YOUR TASK → Whenever a line below holds the word "agent", copy that line.

BEGIN DATA EXTRACTS

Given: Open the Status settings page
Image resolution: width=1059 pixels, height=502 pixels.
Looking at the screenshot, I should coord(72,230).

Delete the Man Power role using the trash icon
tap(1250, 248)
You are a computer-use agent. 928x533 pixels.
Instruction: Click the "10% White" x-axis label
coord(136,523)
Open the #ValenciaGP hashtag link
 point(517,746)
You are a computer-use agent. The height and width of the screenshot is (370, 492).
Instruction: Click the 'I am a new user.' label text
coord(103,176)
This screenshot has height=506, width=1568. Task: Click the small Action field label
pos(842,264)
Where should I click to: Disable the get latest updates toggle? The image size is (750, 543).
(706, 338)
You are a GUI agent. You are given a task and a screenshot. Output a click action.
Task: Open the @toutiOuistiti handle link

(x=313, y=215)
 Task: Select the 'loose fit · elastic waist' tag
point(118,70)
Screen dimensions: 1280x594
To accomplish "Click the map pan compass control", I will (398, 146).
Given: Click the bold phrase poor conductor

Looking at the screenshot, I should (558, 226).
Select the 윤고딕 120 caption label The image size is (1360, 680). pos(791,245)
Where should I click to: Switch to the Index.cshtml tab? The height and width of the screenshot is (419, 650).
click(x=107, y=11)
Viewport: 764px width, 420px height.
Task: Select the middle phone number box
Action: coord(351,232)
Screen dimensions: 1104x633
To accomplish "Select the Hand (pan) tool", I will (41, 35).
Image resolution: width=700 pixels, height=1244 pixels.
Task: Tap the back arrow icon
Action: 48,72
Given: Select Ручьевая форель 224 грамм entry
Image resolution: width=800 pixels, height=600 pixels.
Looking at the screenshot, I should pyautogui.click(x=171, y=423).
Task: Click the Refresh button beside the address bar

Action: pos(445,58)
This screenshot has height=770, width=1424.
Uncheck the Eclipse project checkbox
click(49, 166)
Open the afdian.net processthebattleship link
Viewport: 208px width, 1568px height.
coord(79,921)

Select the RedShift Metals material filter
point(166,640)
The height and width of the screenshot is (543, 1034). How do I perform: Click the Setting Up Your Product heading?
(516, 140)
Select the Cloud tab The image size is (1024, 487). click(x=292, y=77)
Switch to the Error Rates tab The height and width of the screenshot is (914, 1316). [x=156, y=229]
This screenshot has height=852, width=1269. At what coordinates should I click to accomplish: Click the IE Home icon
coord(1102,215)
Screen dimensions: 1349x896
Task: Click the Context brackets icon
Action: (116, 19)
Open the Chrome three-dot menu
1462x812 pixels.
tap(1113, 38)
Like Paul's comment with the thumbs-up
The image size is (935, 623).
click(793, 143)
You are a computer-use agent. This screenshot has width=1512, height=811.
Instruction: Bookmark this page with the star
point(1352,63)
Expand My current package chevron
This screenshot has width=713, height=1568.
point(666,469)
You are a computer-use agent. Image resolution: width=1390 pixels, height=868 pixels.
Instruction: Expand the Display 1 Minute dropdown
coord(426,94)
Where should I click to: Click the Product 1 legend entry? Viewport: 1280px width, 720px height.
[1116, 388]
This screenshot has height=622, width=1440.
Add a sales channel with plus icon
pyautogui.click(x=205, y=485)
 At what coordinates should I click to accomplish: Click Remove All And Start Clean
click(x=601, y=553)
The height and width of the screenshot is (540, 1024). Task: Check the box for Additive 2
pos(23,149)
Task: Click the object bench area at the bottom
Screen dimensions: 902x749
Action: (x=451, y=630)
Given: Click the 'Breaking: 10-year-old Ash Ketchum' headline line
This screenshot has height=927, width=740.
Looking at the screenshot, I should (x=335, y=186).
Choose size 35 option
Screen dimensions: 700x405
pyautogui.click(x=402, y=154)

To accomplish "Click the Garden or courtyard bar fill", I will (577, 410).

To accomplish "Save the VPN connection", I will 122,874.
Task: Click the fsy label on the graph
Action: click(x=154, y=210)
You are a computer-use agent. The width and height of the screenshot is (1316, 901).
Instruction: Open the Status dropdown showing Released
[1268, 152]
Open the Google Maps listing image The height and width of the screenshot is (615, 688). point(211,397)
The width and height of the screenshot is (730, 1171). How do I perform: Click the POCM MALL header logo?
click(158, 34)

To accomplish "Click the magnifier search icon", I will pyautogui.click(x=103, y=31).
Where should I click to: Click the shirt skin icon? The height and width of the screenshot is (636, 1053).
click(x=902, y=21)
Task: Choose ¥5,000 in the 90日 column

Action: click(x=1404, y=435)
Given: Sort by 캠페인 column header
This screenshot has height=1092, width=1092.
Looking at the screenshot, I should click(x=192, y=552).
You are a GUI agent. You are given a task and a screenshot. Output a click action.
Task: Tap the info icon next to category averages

END DATA EXTRACTS

RESPONSE FOR THIS EXERCISE →
You are a computer-use agent. 928x533 pixels.
You are a computer-use agent. The height and width of the screenshot is (370, 492).
You are a GUI agent. You are given a task and a screenshot. Output a click action.
You are a computer-use agent. This screenshot has width=1512, height=811.
You are a computer-use agent. Image resolution: width=1390 pixels, height=868 pixels.
You are a computer-use agent. The width and height of the screenshot is (1316, 901).
You are a GUI agent. You are given a task and a screenshot. Output a click action.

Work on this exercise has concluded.